RECORDED DATA:
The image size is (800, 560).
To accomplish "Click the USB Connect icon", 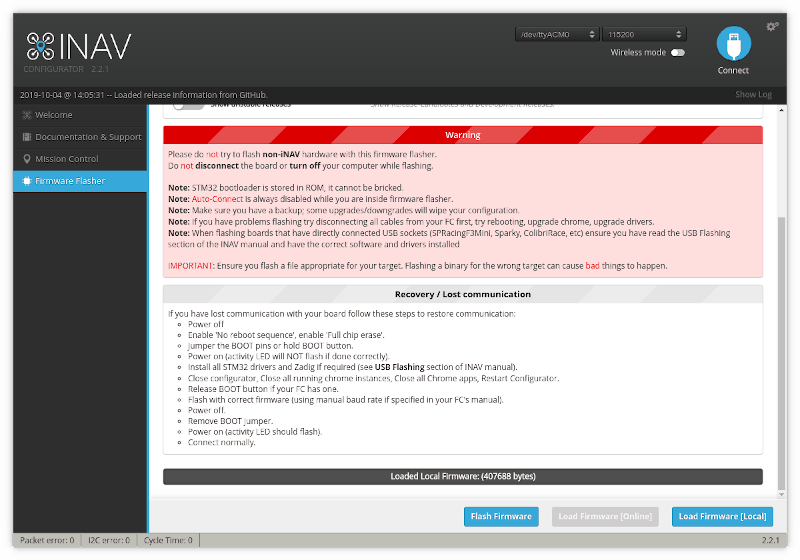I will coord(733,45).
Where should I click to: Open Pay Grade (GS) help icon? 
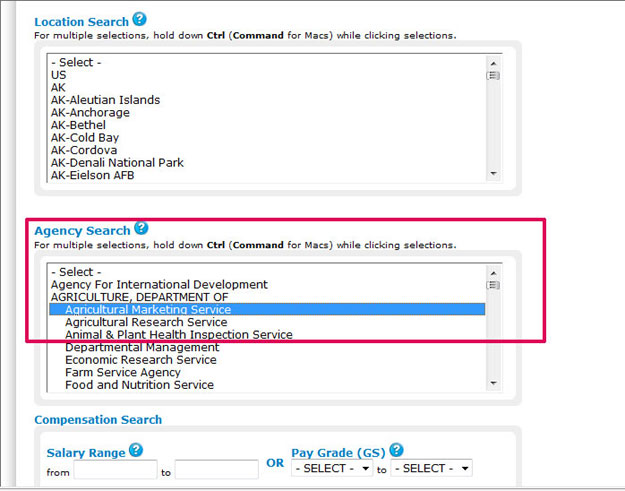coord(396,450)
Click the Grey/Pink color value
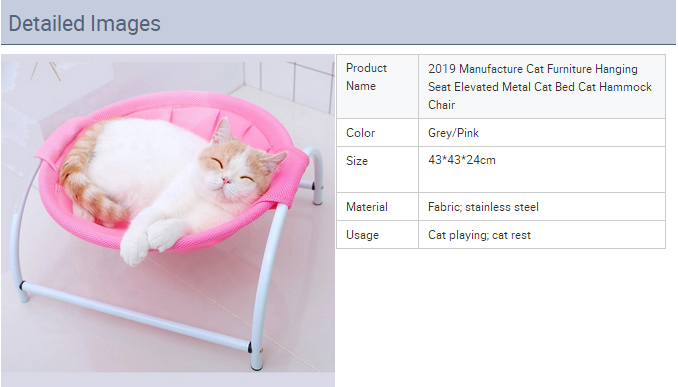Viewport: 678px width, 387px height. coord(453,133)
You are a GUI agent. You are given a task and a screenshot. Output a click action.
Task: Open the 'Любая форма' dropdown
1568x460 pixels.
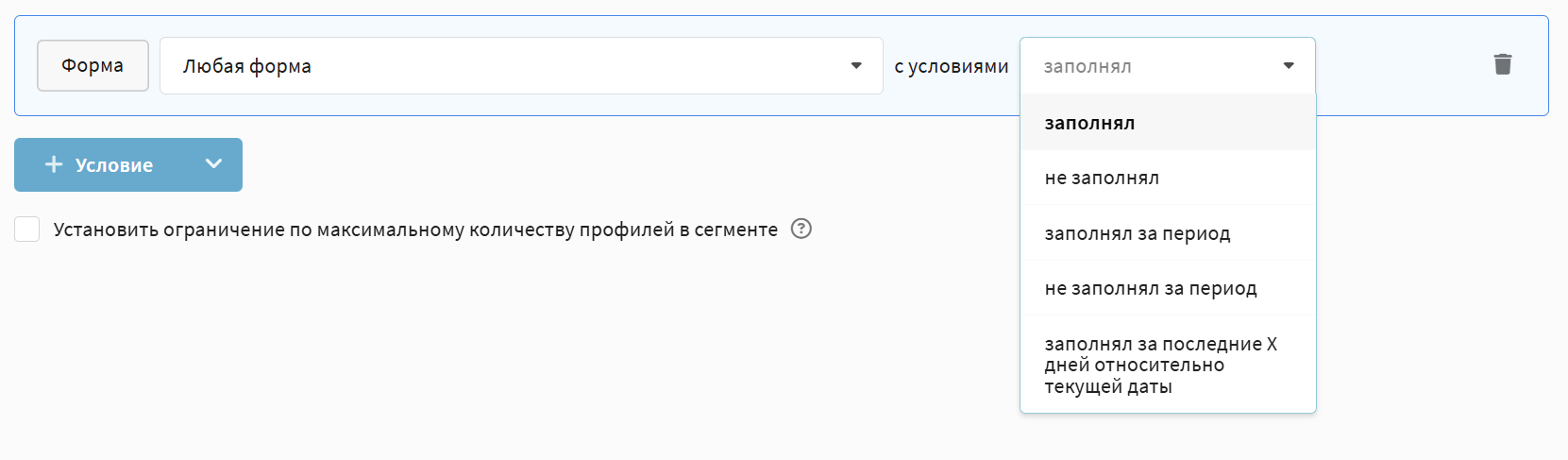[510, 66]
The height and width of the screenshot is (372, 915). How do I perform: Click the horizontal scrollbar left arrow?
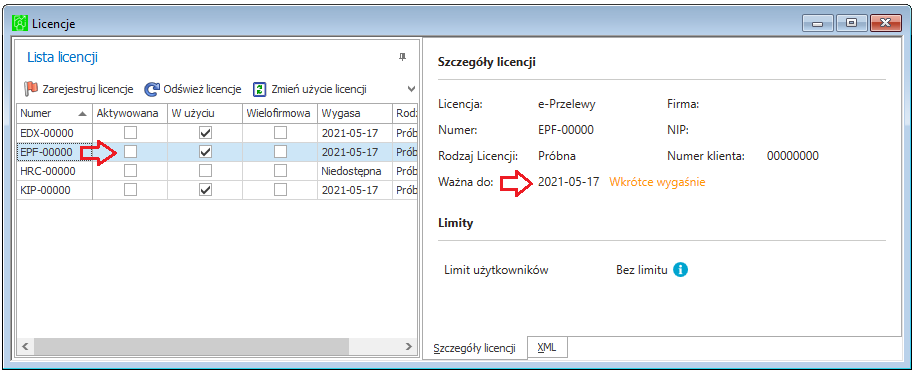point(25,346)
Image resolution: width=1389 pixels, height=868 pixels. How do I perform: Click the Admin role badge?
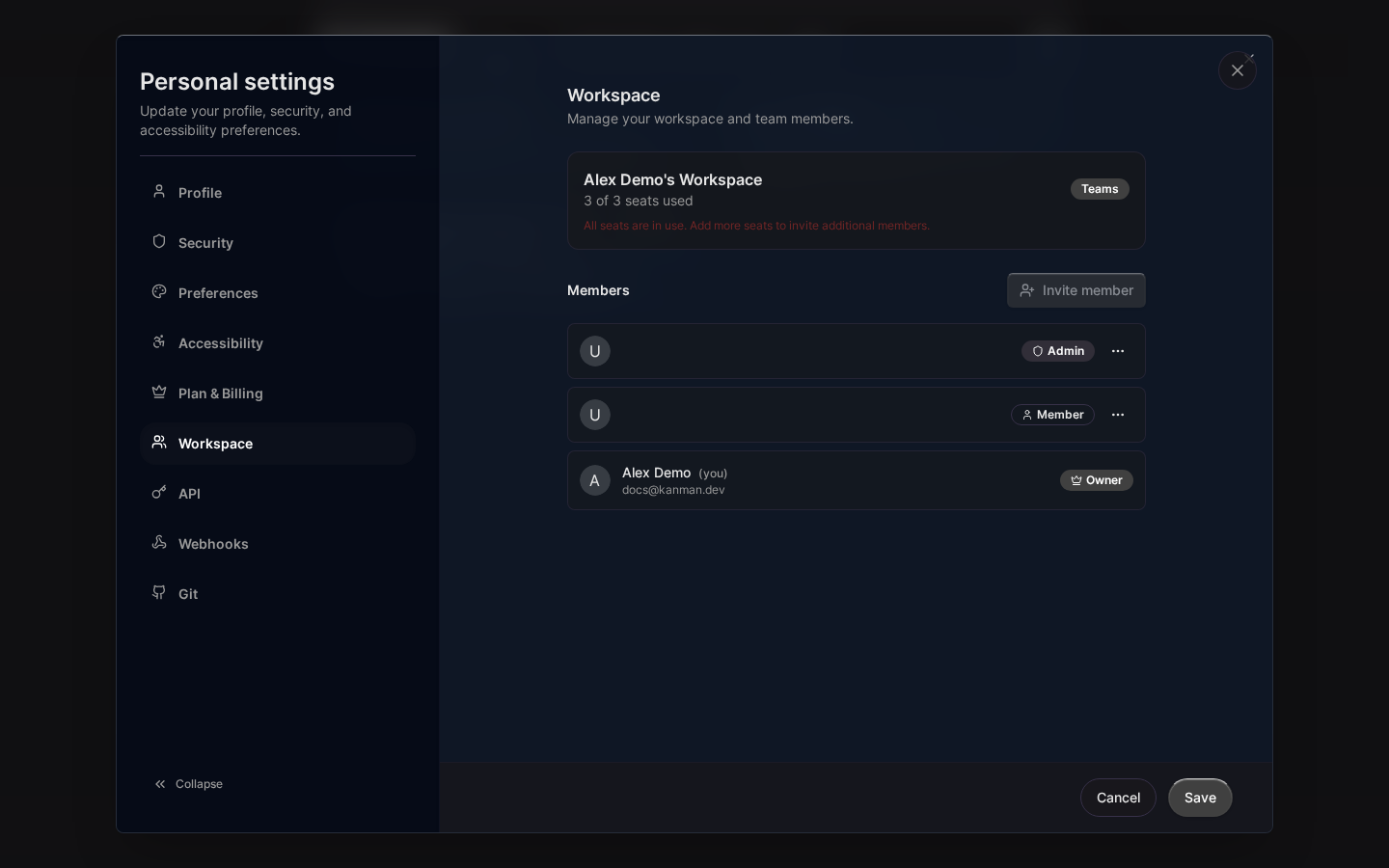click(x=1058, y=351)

EXERCISE OBJECTIVE: Format the rows as a Markdown table with the columns Number and Line, starting at the line that contains "Click the Grey/Pink color value" and ending at the last of the rows. Skip blank lines and omit the pictures.

RESULT:
| Number | Line |
|---|---|
| 1 | Click the Grey/Pink color value |
| 2 | Viewport: 678px width, 387px height. coord(453,133) |
| 3 | You are a GUI agent. You are given a task and a screenshot. Output a click action. |
| 4 | Task: Open the 'Любая форма' dropdown |
| 5 | 1568x460 pixels. |
| 6 | [510, 66] |
| 7 | The height and width of the screenshot is (372, 915). How do I perform: Click the horizontal scrollbar left arrow? |
| 8 | point(25,346) |
| 9 | Image resolution: width=1389 pixels, height=868 pixels. How do I perform: Click the Admin role badge? |
| 10 | click(x=1058, y=351) |